§ **TASK INSTRUCTIONS**:
[1] Transcribe everything in the Kansas volleyball article from "Starting in place" down to "deeper than that.".
[2] Finish out the next part of the Kansas volleyball article, picking up after its final sentence.

Junior middle blocker Kayla Cheadle played Saturday with “Scooter,” written on her left wrist with a silver Sharpie, and with the man behind the nickname in her heart, thoughts and prayers.
And she never played better.
Starting in place of injured middle blocker Zoe Hill, Cheadle had key blocks and four of her eight kills in the first set, starting the Jayhawks toward a sweep of Texas Tech, 25-8, 25-18, 25-18.
Scott “Scooter” Ward’s title is associate athletics director/academic and career counseling, but his role with KU’s volleyball and men's basketball players runs much deeper than that.
Ward suffered a tear in his aorta Friday morning and underwent surgery after being flown from Lawrence Memorial Hospital to University of Kansas Hospital for surgery.
“He’s fighting for his life and this team thinks the world of him and the things he’s done for us, our program, not only on an acedemic level, but a personal level, and he’s a dear friend of mine," Kansas coach Ray Behcard said." All the energy and effort you saw today is a direct reflection of how we feel about him.”

§ **RAW DATA**:
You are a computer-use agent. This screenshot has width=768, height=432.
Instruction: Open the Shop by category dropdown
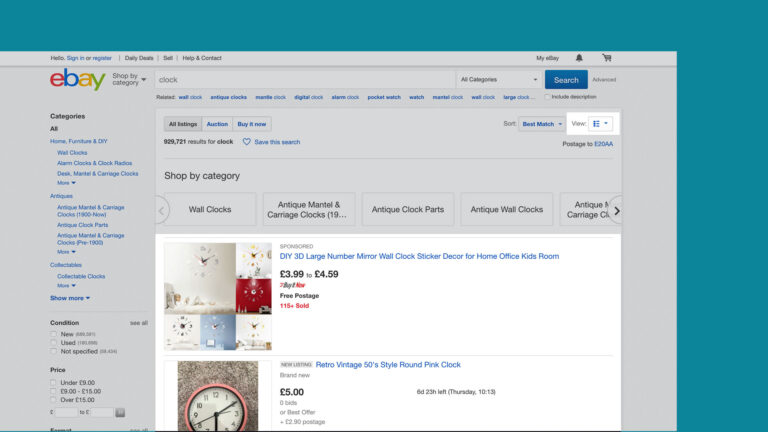[129, 79]
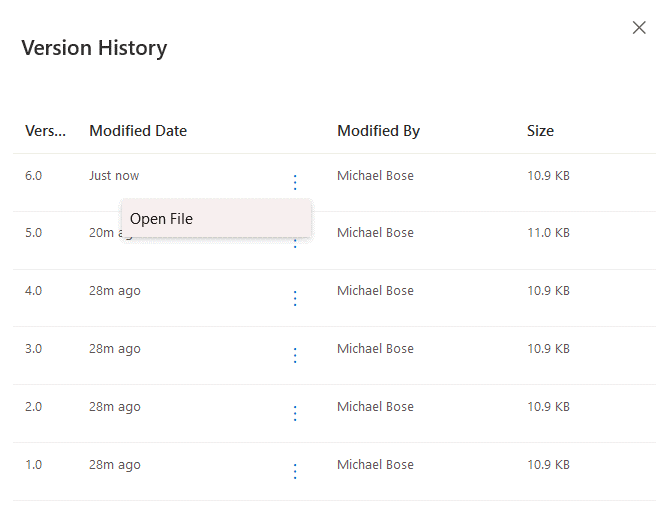Select the version 6.0 row number
Screen dimensions: 664x513
tap(34, 176)
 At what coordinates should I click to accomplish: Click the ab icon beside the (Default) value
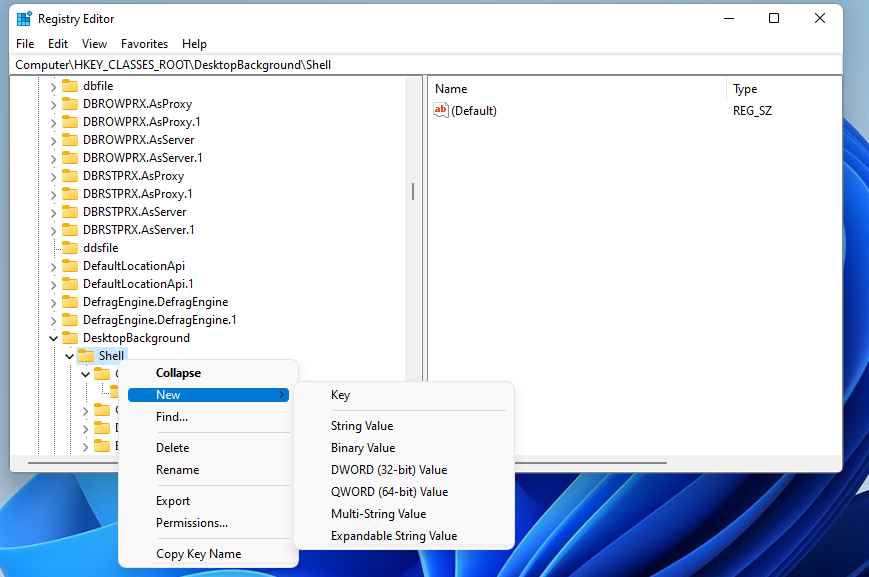(441, 110)
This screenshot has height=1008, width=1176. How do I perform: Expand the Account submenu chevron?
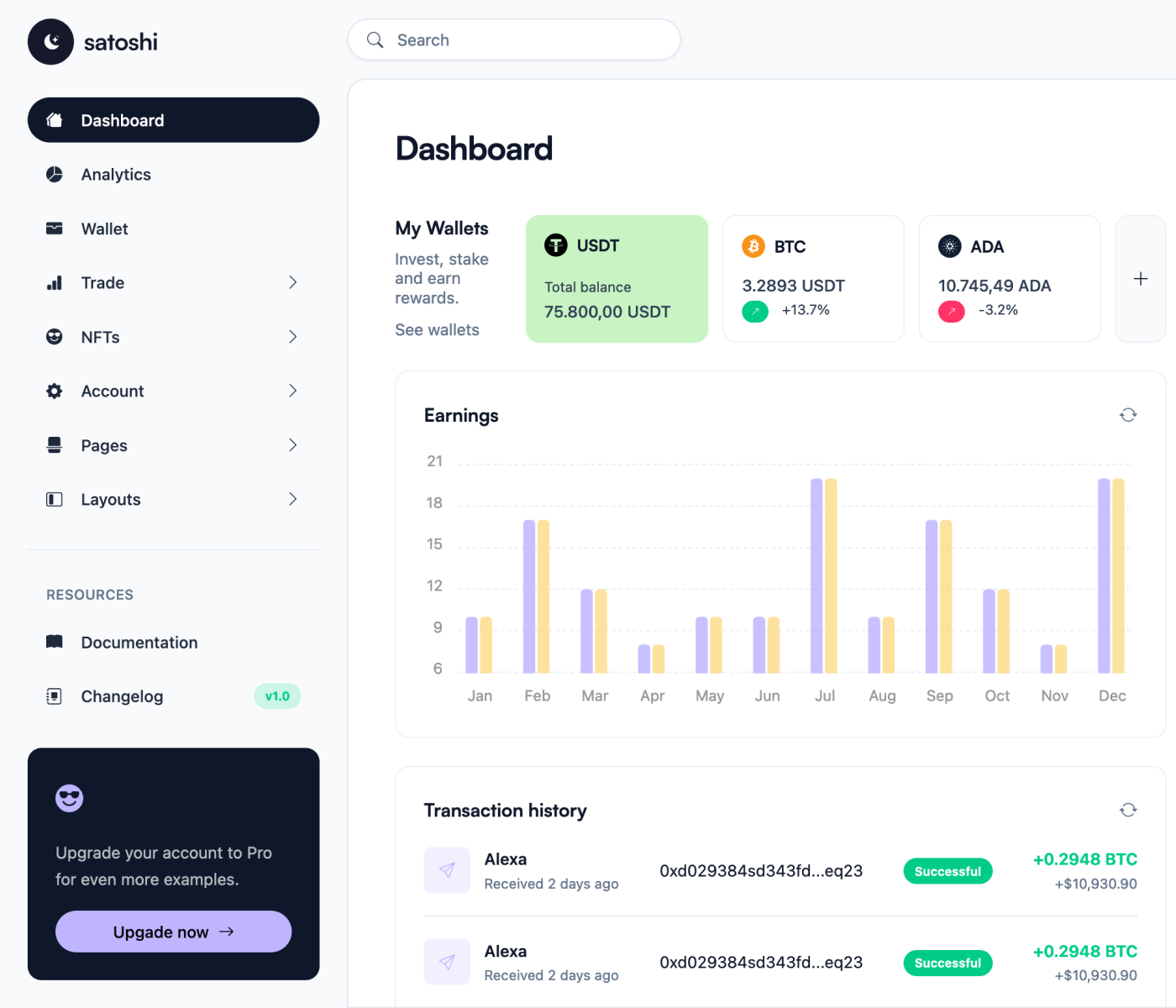pyautogui.click(x=292, y=391)
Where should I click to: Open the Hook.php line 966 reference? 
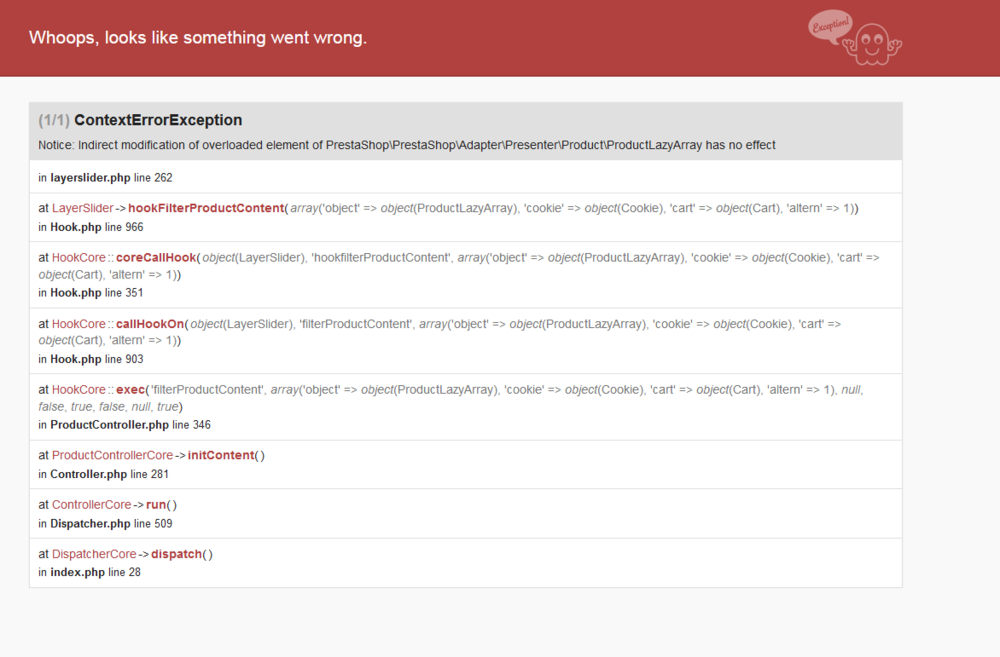point(97,227)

§ **TASK RESPONSES**:
[1]
Starting in place of injured middle blocker Zoe Hill, Cheadle had key blocks and four of her eight kills in the first set, starting the Jayhawks toward a sweep of Texas Tech, 25-8, 25-18, 25-18.
Scott “Scooter” Ward’s title is associate athletics director/academic and career counseling, but his role with KU’s volleyball and men's basketball players runs much deeper than that.

[2]
Kelsie Payne (12 kills, .526 hitting percentage) attributed some of the Jayhawks’ strong play to channeling Ward.
“He’s a big motivation for all of us,” Payne said. “He’s helped us academically and also if we ever need to talk, he’s always willing to talk to us. So when we heard about his situation, we were all really heartbroken, but we played today for him and kind of put his spirit into our game.”
Kansas associate athletic director Jim Marchiony provided the Journal-World with an update on Scott “Scooter” Ward’s condition on Saturday night.
Marchiony, who was with Ward until nearly 11 p.m. Friday night at University of Kansas Hospital in Kansas City, said Ward “had his eyes open some (Saturday) for little bits.”
Marchiony said Ward, who had not regained consciousness as of Saturday morning, had “some infections but nothing they’re particularly worried about,” and added that “doctors are very pleased with the way things are going.”
Marchiony said the KU volleyball team made a video for Ward before their match against Texas Tech on Saturday and his wife, Robin, played it for him in his room.
Friday night, as many as 35 people — most members of Ward’s KU family — were with Robin in the waiting room at one time. That included Ward’s mother who arrived from California around 10:30 p.m. Friday night.
Marchiony said doctors informed them that the initial surgery to repair the tear in Ward’s aorta was expected to take in the five-hour range but only took two.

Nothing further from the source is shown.